Все это было очень печально, а Россия была так далеко…
На третий день корабль поставили к причалу. Рабочие порта бросали русским на палубу фрукты, а те в ответ бросали им пачки папирос. Их пока было в достатке, так как американцы выделили каждому прибывшему в Венесуэлу по картонной коробке папирос и по десять долларов.
«Институт венесуэльской иммиграции нанял для нас автобусы, чтоб отвезти в Каракас — столицу Венесуэлы. Погрузились. Горными дорогами добрались до города, расположенного в обширной котловине между гор и холмов, на высоте около тысячи метров над уровнем Карибского моря, где и принял наш транспорт порт Ла-Гуайра. Семьи поместили в специально приготовленный большой отель „Иммигрант“, холостяков разбросали по маленьким отелям. Нам сказали, что институт будет оплачивать наше проживание и питание в отелях, пока подберем себе работу».
Н. Ф. Булавин с А. Г. Генераловым поселились в небольшом отеле «Конкордия», находившемся в самом центре города. Николай Федорович разглядел вывеску книжного магазина, зашел в него и заявил: «Мы художники, нам нужны акварельные краски и акварельная бумага». Ему ответили по-русски: «Пожалуйста, сколько угодно! Возьмите все, что нужно вам. В долг. Когда заработаете, отдадите!»
Александр Германович в Донском Императора Александра III кадетском корпусе учился у уже упомянутого нами М. М. Хрисогонова, и тот научил его рисовать классически. Н. Ф. Булавин сказал ему, что «это» теперь не модно, что теперь «в ходу» импрессионизм и экспрессионизм. А еще он сказал, что долго возиться с каждой картинкой непрактично, с точки зрения быстрой и дешевой продажи.
А. Г. Генералов все понял и тут же быстро набросал картинку: пальмы, море, горы, кактусы, банановые деревья. Все было сделано яркими красками — ему почему-то подумалось, что венесуэльцам именно такое должно понравиться.
Далее он рассказывает:
«Все наши художества, сотворенные не просто в приливе вдохновения, а почти в экстазе, подогреваемые желанием побыстрей обзавестись деньгами, мы быстро распродали… Хорошо обмыли удачу, успех.

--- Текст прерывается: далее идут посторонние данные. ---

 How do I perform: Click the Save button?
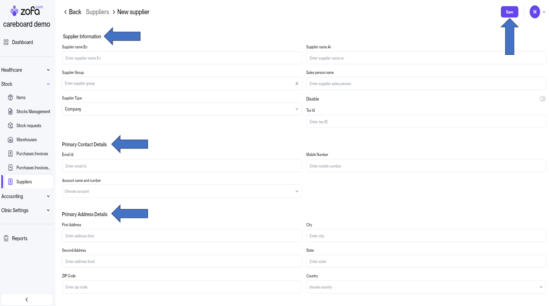(x=509, y=12)
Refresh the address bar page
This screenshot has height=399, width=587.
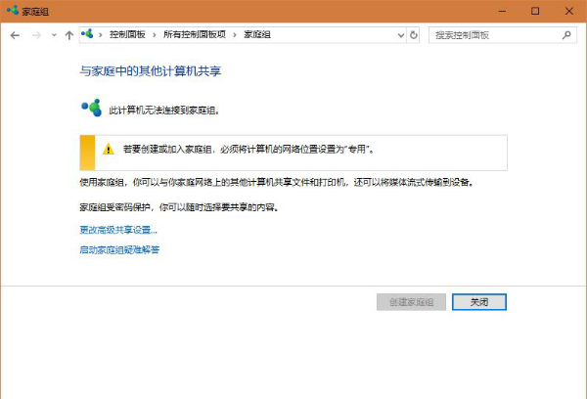[x=414, y=34]
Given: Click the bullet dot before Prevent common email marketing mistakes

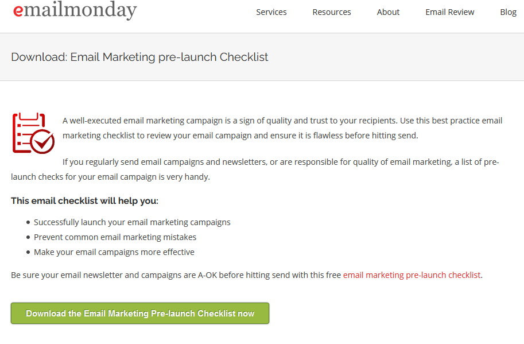Looking at the screenshot, I should click(28, 237).
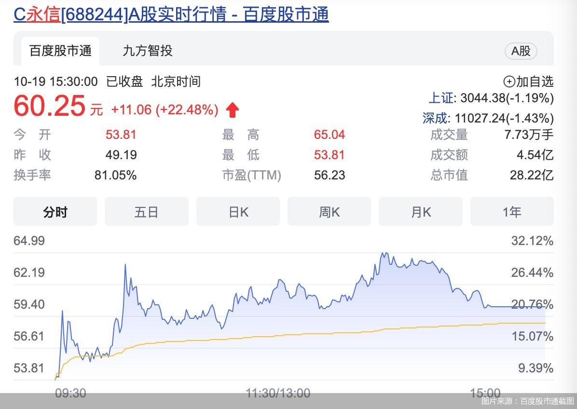Show the 月K monthly chart

[x=420, y=212]
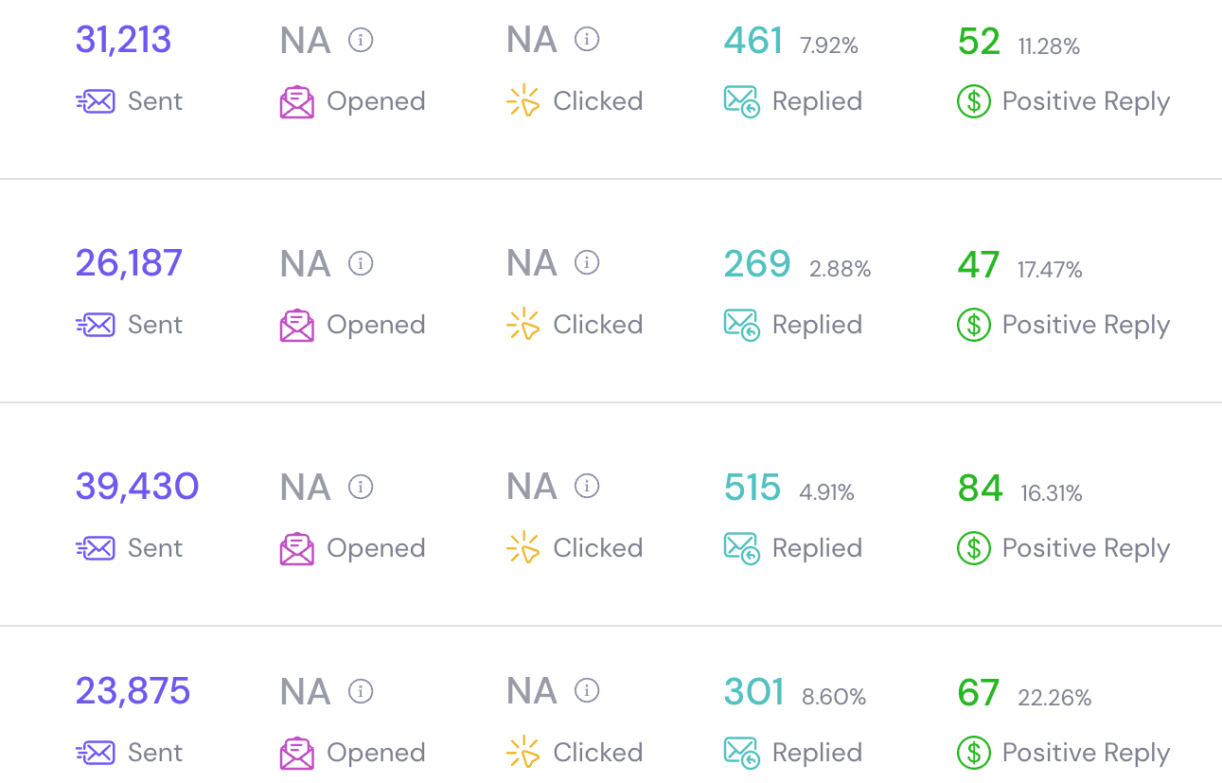Click the info icon beside Clicked NA in the 26,187 row
The image size is (1222, 783).
point(587,263)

И Булавин стал громко, на всю улицу, ругаться по-русски. А я, мне ничего не оставалось делать, как успокаивать товарища: „Николай Федорович, не ругайся так громко. В Каракасе есть русские, которые живут здесь давно. Услышат, неловко нам будет!“ — „Их мало. Только сорок семей на весь Каракас. И будет чудо, если мы их встретим!“
И чудо не замедлило, свершилось. К нам подошла седая дама и сказала: „Ой! Как приятно слышать родной русский язык! Вы давно из России?“ Булавин как ни в чем не бывало сделал даме полупоклон, сказал: „Мы давно из России, мы белые эмигранты. Я прожил двадцать пять лет в Чехии, а он — в Югославии“. — „А мы сорок лет как из России. Мой муж доктор Имбэр. А вы, кажется, прибыли недавно и еще не устроены на работу? Вот вам визитная карточка моего мужа“.
Булавин, похоже, решил „зацепить“ и эту русскую даму нашими художествами: „Мы пейзажисты-художники, продаем акварели“. — „Так зайдите к нам завтра же! И принесите, если имеются, русские виды. Мы их у вас купим. Моя дочь София Имбэр напишет вам рекомендательные письма в рекламные компании, где требуются художники“.

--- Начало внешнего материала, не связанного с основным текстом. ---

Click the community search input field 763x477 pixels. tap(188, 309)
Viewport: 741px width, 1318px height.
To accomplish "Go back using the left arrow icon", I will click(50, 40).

У нас не было русских картин. Но мы сейчас же нарисовали. Булавин нарисовал чешские Великие Татры, называя их Кавказскими горами — Эльбрус, Казбек, и русскую тройку в стиле экспрессионизма. А я нарисовал шишкинских медведей.
По визитной карточке мы легко нашли квартиру доктора Имбэра. Находилась она вблизи нашего отеля. Позвонили. Открыл сам доктор в ярмолке. Булавин ему представился, взяв „под козырек“, то есть приложив ладонь к художественному берету: „Есаул Кубанского войска Булавин!“ И доктор радостно „козырнул“. Коснувшись ладонью ярмолки, сказал: „Я тоже офицер — армии Керенского. А вы офицер царской армии? Были и в Белой армии? Были и в немецкой армии? И вы не убили ни одного человека?“ — „Нет! — сказал Булавин. — Не убил. Я не был в немецкой армии. Я сидел в концлагере у немцев. Меня самого чуть немцы не убили“. — „Ой! Так вы пострадали от немцев. Проходите, пожалуйста, выпьем кофе. Моя дочь напишет вам рекомендательные письма в рекламные компании — в АРК, в БРАКО. Покажите ваши акварели“.